Kitabı oku: «Кобзарь (в переводе русских писателей)», sayfa 2
В 1844 г. Шевченко был на родине, а в следующем году снова посетил родные места; на этот раз он изъездил большую часть Украины и побывал у всех своих родных и везде был встречаем с приветствиями. Явилась масса знакомств, двери квартиры, занимаемой им, не затворялись, – все спешили взглянуть на своего Кобзаря.
Весною 1846 г. Шевченко приехал в Киев; здесь он задумал срисовать многие достопримечательности этого города: поселился он на квартире художника Сожина. «Вечером – говорит Чужбинский, – мы все трое сходилось. Ничего не было приятнее наших вечеров; мы усаживались за чай и передавали друг другу свои дневные приключения».
В этом же 1846 г., в Киеве, Шевченко познакомился с Н. И. Костомаровым. «Жил я тогда, – пишет Н. И. Костомаров, – на Крещатике, в д. Сухоставского.
«Напротив моей квартиры был трактир с номерами, а в одном из этих номеров появился Шевченко, по возвращении из-за днепровской Украины. После Пасхи, не помню с кем из моих знакомых, пришел ко мне Шевченко и с первого раза произвел на меня приятное впечатление. Достаточно было с этим человеком поговорить час, чтобы вполне сойтись с ним и почувствовать к нему сердечную привязанность.

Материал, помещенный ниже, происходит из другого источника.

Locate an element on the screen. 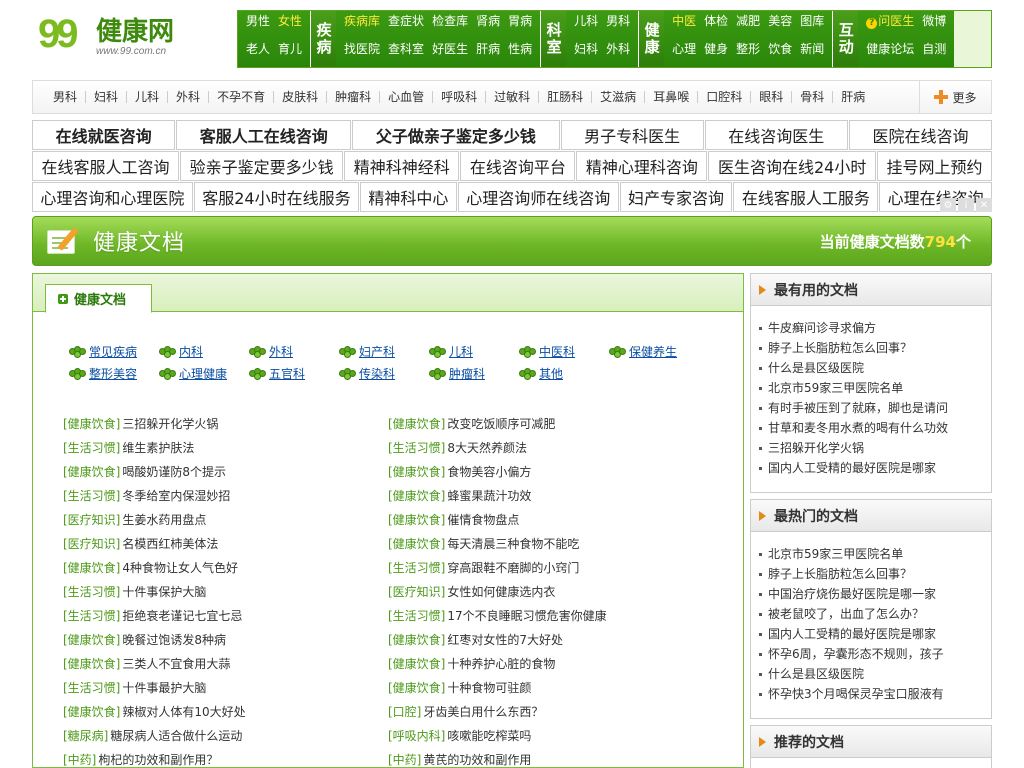 This screenshot has width=1024, height=768. nav-link-male: 男性 is located at coordinates (258, 25).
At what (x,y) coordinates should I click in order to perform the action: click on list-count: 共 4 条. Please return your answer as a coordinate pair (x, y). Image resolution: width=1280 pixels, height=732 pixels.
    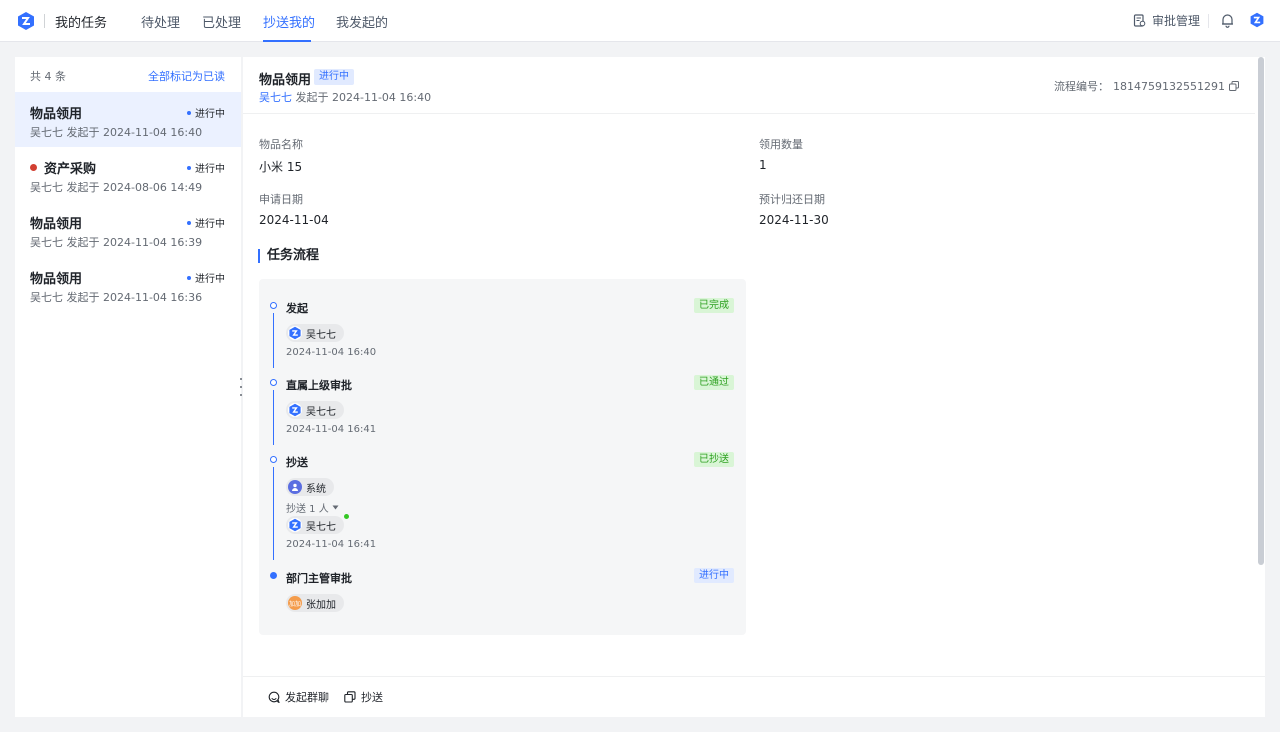
    Looking at the image, I should click on (48, 76).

«В это время мою душу занимала идея славянской взаимности. В первый день праздника Рождества Христова, того же 46 г. мы сошлись с поэтом и одним молодым помещиком у нашего общего приятеля Н.И. Гулака. Разговор у нас шел о делах славянского мира; высказывались надежды будущего соединения славянских народов в одну федерацию, под скипетром Всероссийского Императора, и я при этом излагал мысль о том, как было бы хорошо существование «ученого общества славянского». Общество это должно было называться «Кирилло-Мефодиевским».
«Между тем, за стеной квартиры Гулака была другая квартира, из которой слушал наши беседы какой-то неизвестный господин, оказавшийся студентом Алек. Петровым, который постарался написать и послать куда следует сообщение о нас, сбив чудовищным образом в одно целое наши разговоры о славянской взаимности и об эпохе Хмельницкого, которою я тогда усердно занимался, и выведя отсюда существование политического общества».

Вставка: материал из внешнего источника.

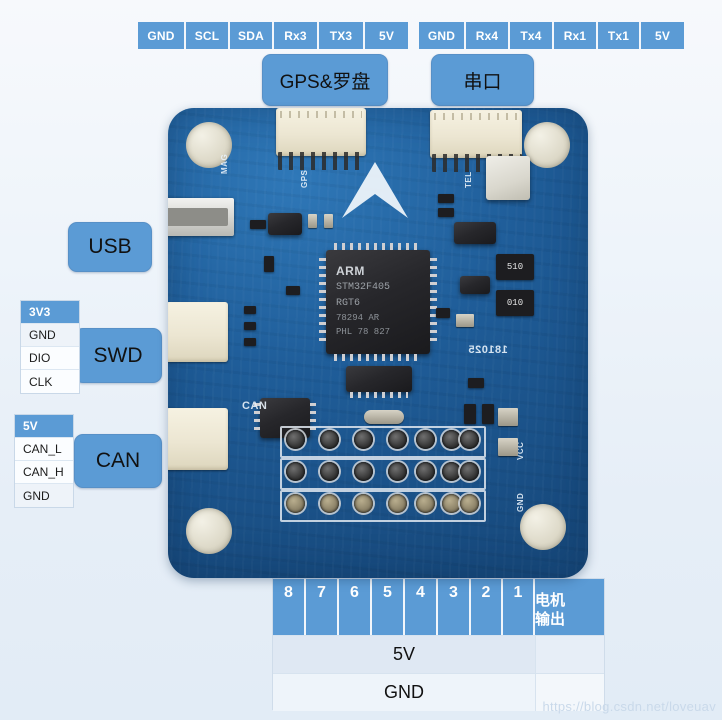 The height and width of the screenshot is (720, 722). I want to click on can-pin-can-l: CAN_L, so click(44, 450).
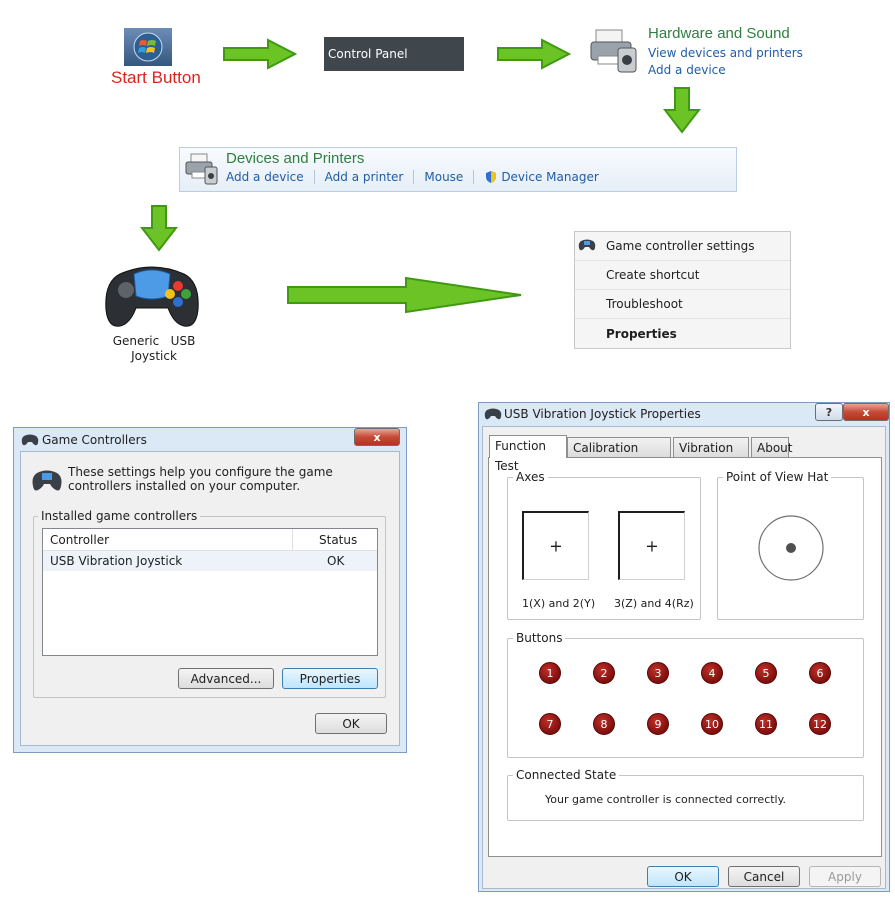  What do you see at coordinates (604, 724) in the screenshot?
I see `game-button-8: 8` at bounding box center [604, 724].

Вскоре после этого события Шевченко уехал в Черниговскую губернию, и когда он через несколько дней возвращался в Киев, был задержан на пароме при переправе через Днепр полицейским чиновником.
В июне 1847 г. Шевченко был доставлен в Петербург, зачислен в рядовые Оренбургского линейного батальона; через три месяца он очутился на месте ссылки в Орской крепости; ему было запрещено писать и рисовать. И тянулись долгие годы заключения со многими превратностями, которые зависели от людей, власть имеющих над ссыльными. Были времена, когда на Шевченко кара наказания ложилась всею своею тягостью и только его закаленная натура могла перенести этот гнет. Но были и послабления; между прочим, Шевченко был взят лейтенантом Бутаковым в экспедицию по исследованию берегов Аральского моря, для снятия видов; когда же труды Шевченка были представлены генералу, с ходатайством об облегчении участи ссыльного, – получилось совершенно обратное: из Петербурга пришел приказ перевести Шевченка на Азиатский берег Каспийского моря в отдаленное Новопетровское укрепление, со строгим приказом коменданту наблюдать, чтобы Шевченко не мог ничего ни писать, ни рисовать.

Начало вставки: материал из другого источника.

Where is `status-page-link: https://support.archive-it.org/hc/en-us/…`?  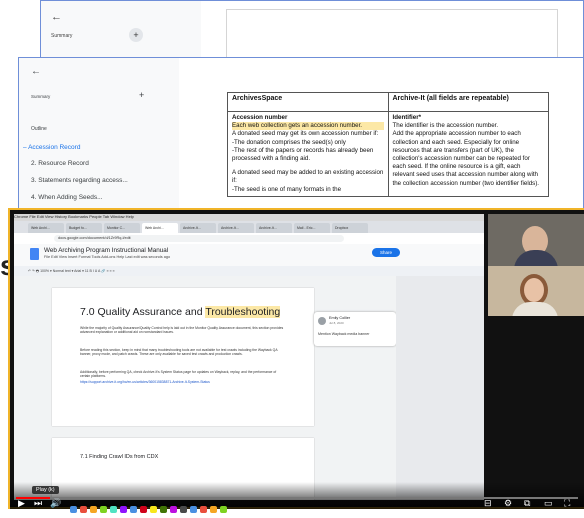 status-page-link: https://support.archive-it.org/hc/en-us/… is located at coordinates (182, 382).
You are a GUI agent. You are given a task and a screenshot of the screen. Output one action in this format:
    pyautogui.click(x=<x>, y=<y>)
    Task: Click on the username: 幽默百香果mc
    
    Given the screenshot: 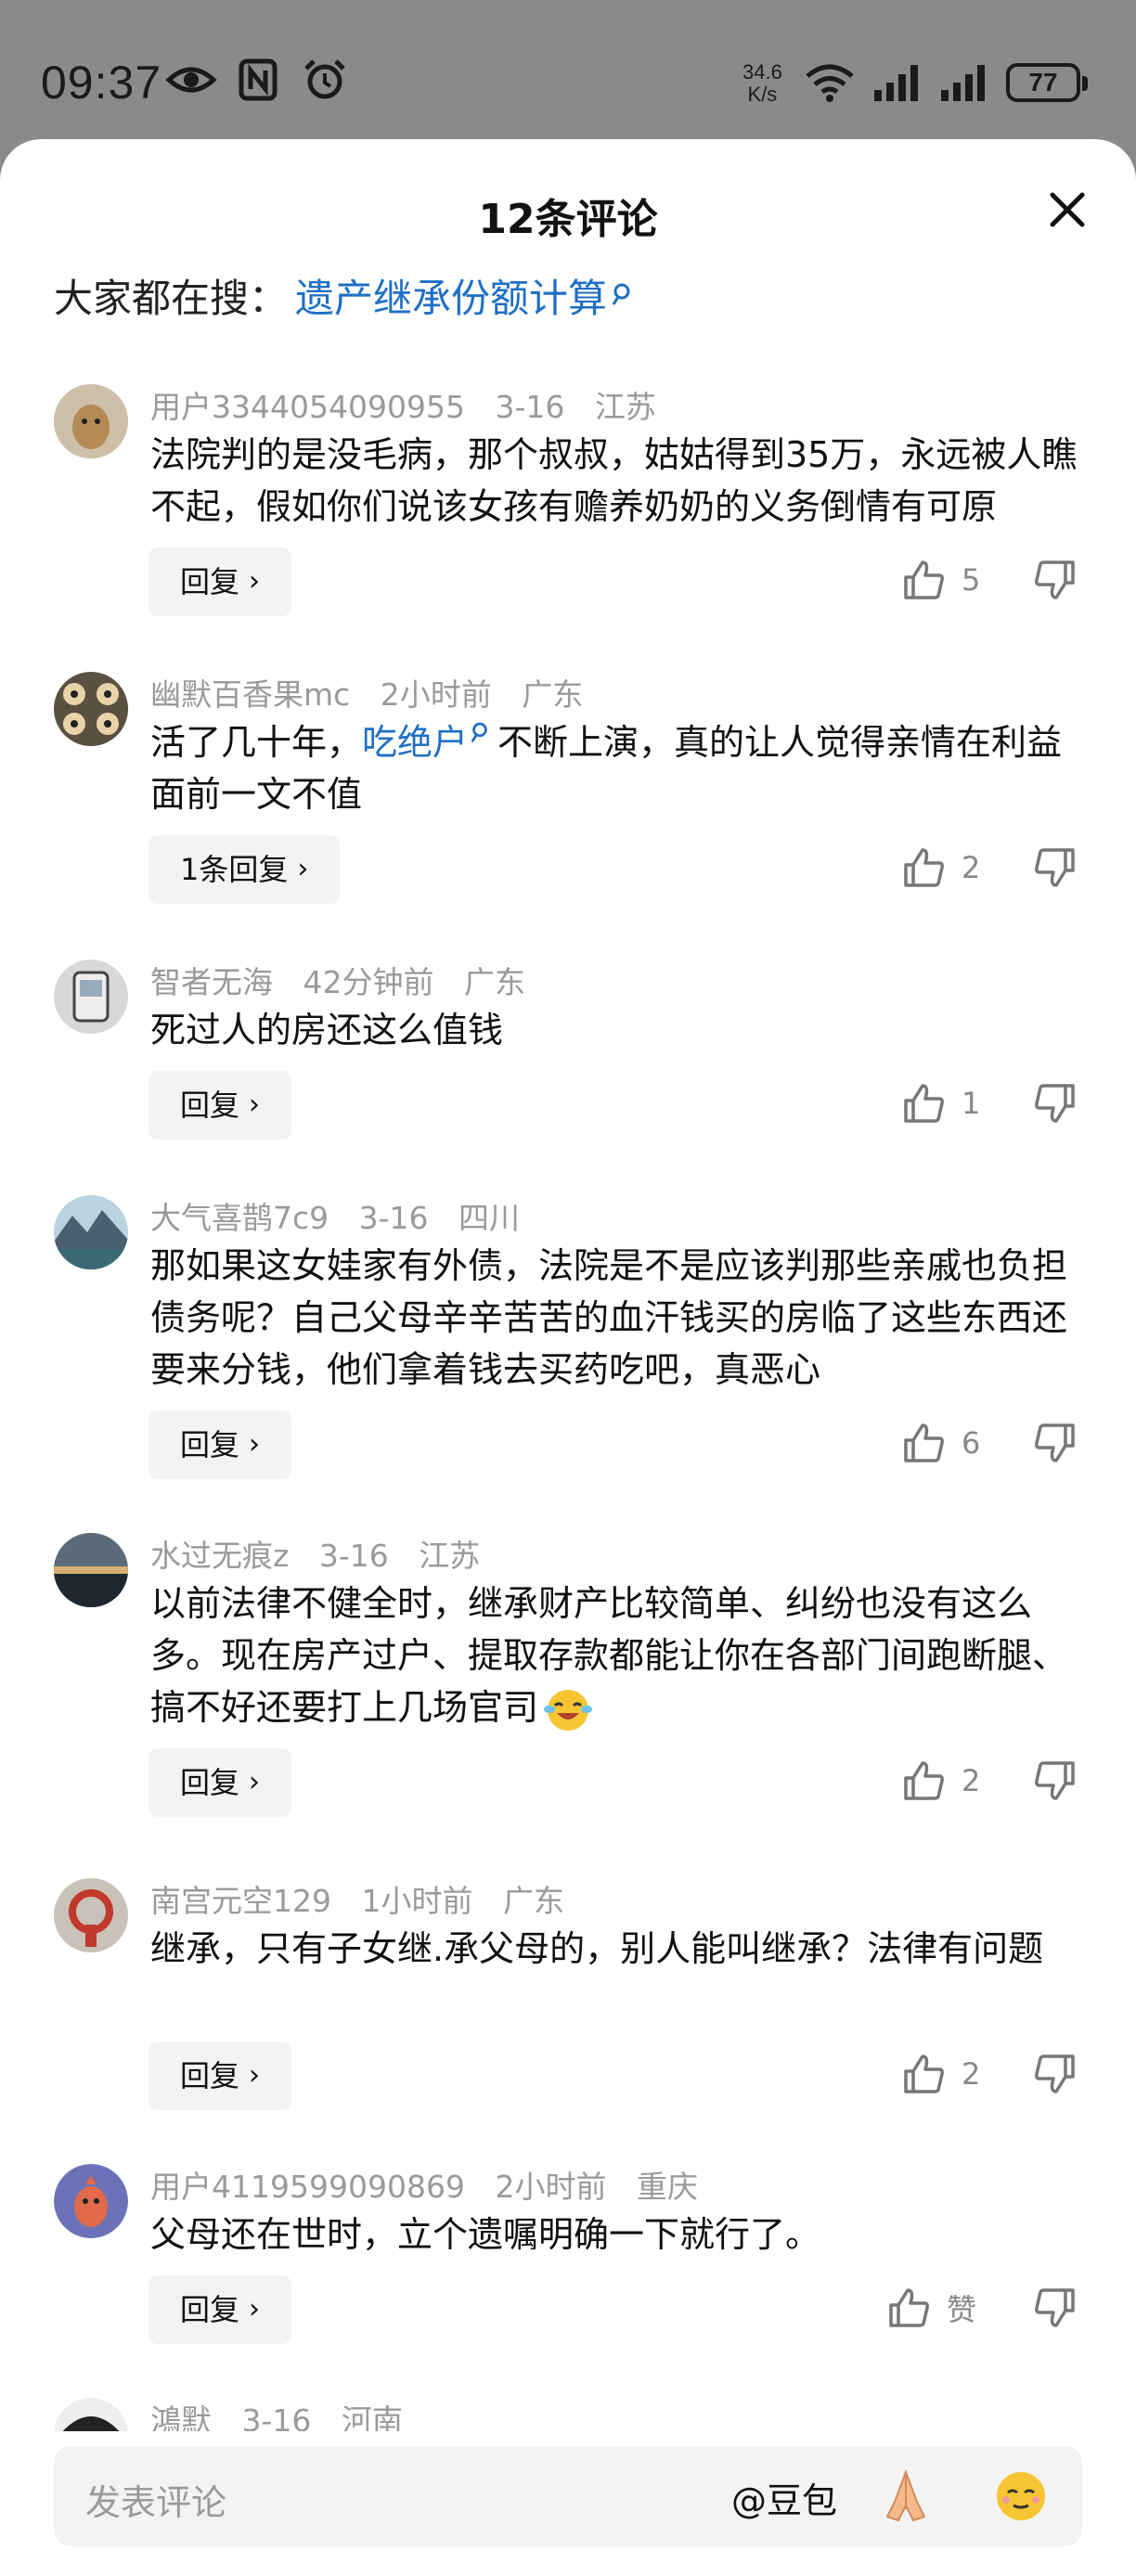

Буквально оторванный от живого мира, поэт загрустил. Должно быть, так ему было холодно кругом, так пусто, если у него могли вырваться такие слова в письме к Гулаку: «Родился и вырос в неволе, да и умру, кажется, солдатом!.. Какой-нибудь да был бы конец, а то, право, надоело»…
В конце 1852 г. в Новопетровской администрации произошла перемена: назначен новый комендант, майор Усков.
Жена Ускова еще в Оренбурге слышала о Шевченке и ехала в Новопетровск с мыслью принять участие в облегчении участи поэта. Шевченко не сразу, постепенно, но близко сошелся с семьей Усковых, где было двое маленьких детей, – это была одна из причин, притягивающих его к дому коменданта: Тарас Григорович страстно любил детей. Усковы полюбили Шевченка, как близкого родного; он стал как бы нераздельным членом их семьи.
С этого времени начались постепенные облегчения по службе. Шевченко вздохнул свободнее: его уже перестали без толку мучить «муштрою», да и жить он стал не в «смердячей казарме».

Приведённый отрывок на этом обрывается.